## WORK REQUIRED
Please answer these questions from the holiday shopping text:
1. What does choosing gifts with purpose mean?
2. What did the writer's close friend make out of her vintage dresses and shirts?
3. What can the famous holiday shopping spree be turned into?

## EXERCISE TEXT
----

How to Shop Sustainably for the Holidays

In the next month or so, our days will be reserved for the celebration of love, gratitude and loyalty, to our friends and family, all of us spending time together over a feast and exchanging presents to express our appreciation and closeness. Could there be a better way, then, to use this opportunity to make ethical choices in every department of your celebrations?

From the locally harvested food, hand-crafted wrapping, to recycling everything there is to put to use once again, you can make a difference this season by making smarter, more eco-friendly choices. As for the famous holiday shopping spree – here’s how you can turn it into an Earth-friendly and wallet-appropriate adventure!

Purpose and re-purpose go hand in hand

How many times have you received the infamous ugly Christmas sweater from your overly-enthusiastic aunt? Too many to count, I assume. While it’s polite to keep your complaints to yourself, use this as a lesson, and perhaps a chance to show your aunt how it’s done. Choosing gifts with purpose means respecting preferences and needs of your recipient. So, if a new mom could use a set of organic skincare or something for her little nestling – it cannot hurt to ask, and give them what they need, and will actually use.

The same goes for giving away your own oldies, items that are well-past their prime of youth, but they can serve a different purpose in a different home. One of my close friends created a unique bedding set out of her vintage dresses and shirts, making them a perfect present for someone who just moved in to a new home. Not to mention the emotional value – such a simple gift, yet priceless in the eyes of the recipient.

----

## RECORD EXCERPTS
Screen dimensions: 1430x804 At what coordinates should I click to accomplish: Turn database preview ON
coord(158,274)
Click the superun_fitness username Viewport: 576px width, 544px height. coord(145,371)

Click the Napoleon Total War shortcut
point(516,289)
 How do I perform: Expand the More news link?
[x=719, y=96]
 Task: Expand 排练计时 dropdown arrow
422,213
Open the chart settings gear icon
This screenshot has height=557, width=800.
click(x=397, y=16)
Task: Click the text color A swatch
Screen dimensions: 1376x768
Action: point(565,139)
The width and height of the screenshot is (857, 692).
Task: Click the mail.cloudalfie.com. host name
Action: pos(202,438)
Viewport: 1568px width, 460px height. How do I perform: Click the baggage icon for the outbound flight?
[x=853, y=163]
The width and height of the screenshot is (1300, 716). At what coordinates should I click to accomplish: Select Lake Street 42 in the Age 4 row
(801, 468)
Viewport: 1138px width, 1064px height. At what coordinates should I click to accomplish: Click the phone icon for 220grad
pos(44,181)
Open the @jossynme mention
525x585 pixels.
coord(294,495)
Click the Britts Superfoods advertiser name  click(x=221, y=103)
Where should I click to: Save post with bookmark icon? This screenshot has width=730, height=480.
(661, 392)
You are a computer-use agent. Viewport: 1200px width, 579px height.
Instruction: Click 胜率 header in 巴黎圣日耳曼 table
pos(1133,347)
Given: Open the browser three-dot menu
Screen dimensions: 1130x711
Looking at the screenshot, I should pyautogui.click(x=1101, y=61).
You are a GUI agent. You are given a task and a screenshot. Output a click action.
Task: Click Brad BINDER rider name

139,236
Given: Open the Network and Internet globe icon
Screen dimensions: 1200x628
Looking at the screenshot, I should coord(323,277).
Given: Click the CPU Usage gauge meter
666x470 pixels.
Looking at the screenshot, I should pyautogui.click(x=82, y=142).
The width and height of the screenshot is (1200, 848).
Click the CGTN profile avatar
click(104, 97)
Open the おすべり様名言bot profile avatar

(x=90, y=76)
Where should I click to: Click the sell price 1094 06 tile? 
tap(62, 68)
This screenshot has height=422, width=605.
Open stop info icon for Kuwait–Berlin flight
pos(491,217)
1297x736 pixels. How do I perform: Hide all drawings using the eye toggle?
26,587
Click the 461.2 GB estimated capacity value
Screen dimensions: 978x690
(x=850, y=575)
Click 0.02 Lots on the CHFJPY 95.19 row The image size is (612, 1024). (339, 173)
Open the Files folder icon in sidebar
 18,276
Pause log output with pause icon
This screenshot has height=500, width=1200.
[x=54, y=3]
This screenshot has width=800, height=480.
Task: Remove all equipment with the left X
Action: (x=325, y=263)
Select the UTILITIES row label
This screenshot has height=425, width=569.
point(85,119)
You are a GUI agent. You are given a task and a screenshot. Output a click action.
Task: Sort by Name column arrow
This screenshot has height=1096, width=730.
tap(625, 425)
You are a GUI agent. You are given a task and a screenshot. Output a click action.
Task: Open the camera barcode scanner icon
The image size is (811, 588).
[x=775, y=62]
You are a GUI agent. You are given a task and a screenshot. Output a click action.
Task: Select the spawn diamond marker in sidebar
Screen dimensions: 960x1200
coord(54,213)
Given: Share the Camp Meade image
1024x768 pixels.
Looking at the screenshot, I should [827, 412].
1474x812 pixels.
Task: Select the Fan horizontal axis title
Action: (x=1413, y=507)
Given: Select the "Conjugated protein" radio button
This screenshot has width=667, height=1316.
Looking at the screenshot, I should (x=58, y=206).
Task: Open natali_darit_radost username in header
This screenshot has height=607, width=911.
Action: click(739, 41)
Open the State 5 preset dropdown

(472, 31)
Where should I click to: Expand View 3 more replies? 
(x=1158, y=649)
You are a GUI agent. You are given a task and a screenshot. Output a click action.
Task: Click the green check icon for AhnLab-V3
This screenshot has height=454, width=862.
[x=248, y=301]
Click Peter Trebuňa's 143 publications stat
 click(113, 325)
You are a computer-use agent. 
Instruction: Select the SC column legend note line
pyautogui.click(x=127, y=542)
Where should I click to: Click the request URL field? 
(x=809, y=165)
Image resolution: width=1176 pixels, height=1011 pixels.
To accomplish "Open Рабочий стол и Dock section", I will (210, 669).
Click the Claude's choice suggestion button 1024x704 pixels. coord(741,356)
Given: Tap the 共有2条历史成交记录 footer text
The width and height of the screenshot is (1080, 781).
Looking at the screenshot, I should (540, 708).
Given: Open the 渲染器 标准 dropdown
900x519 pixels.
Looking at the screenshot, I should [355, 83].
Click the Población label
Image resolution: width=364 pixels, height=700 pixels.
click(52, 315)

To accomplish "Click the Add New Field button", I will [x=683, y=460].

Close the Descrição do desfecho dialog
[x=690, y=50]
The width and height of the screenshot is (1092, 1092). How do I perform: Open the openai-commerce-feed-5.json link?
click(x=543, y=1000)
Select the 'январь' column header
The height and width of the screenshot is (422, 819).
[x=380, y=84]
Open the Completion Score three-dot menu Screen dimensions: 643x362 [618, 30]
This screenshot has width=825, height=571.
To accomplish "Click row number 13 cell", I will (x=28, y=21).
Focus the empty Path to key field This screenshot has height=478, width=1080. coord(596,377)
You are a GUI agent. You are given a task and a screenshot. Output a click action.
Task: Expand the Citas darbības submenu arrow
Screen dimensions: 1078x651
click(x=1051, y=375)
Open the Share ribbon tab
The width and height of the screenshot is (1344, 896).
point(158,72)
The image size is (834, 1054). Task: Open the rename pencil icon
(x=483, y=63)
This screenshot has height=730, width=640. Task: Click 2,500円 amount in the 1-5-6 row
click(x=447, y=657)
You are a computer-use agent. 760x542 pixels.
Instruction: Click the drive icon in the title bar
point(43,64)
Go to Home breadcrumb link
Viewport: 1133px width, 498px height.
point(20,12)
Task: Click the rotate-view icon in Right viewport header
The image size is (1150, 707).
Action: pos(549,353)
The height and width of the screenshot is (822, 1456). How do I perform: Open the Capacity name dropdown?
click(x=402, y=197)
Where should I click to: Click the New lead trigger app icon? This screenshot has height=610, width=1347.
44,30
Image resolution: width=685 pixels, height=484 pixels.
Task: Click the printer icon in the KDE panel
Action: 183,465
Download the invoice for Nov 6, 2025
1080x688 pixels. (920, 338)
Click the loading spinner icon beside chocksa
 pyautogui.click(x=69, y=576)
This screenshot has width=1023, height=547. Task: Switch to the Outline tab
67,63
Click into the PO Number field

----

## EXERCISE RESULT
1. Respecting the preferences and needs of your recipient.
2. A unique bedding set.
3. An Earth-friendly and wallet-appropriate adventure.